Ryan mengangguk perlahan, seolah dia mengerti. "Aku akui, sekarang aku tidak bisa seperti dulu, mungkin karena aku terlalu kelelahan." Ryan membelai wajah istrinya sambil tersenyum. "Apa yang dapat aku lakukan untuk memperbaiki hal ini, Sayang? Aku ingin membuatmu bahagia."
Devita tersenyum lembut, merasa lega karena Ryan mendengarkannya. "Aku berpikir kita harus saling berbicara lebih banyak tentang apa yang kita inginkan dan harapkan satu sama lain. Mungkin kita bisa mencoba mengenali keinginan dan fantasi masing-masing, dan menjalankannya dalam hubungan kita," saran Devita.
Ryan mendekat dan duduk di samping Devita, menggenggam tangannya dengan lembut. "Aku setuju, Sayang. Aku merasa kita harus membuka diri satu sama lain dan mengungkapkan keinginan-keinginan kita. Hubungan suami istri ini adalah tentang saling memahami dan memenuhi kebutuhan satu sama lain."
Devita merasakan kelegaan dan kebahagiaan sekaligus. Merencanakan waktu khusus untuk bercengkrama dan mendalam dalam diskusi mereka adalah langkah awal untuk memperbaiki keintiman mereka.
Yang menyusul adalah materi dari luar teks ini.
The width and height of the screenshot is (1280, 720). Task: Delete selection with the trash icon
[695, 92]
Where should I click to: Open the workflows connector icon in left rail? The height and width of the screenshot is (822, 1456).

Dalam momen itu, Devita menyadari bahwa komunikasi terbuka adalah kunci dalam hubungan suami istri yang sehat dan memuaskan. Devita dan Ryan bersama-sama memulai perjalanan mereka menuju kepuasan penuh, dengan saling mendengarkan dan memperhatikan kebutuhan masing-masing.
"Mas, bagaimana kalau kita menonton film dulu sebelum melakukannya lagi?"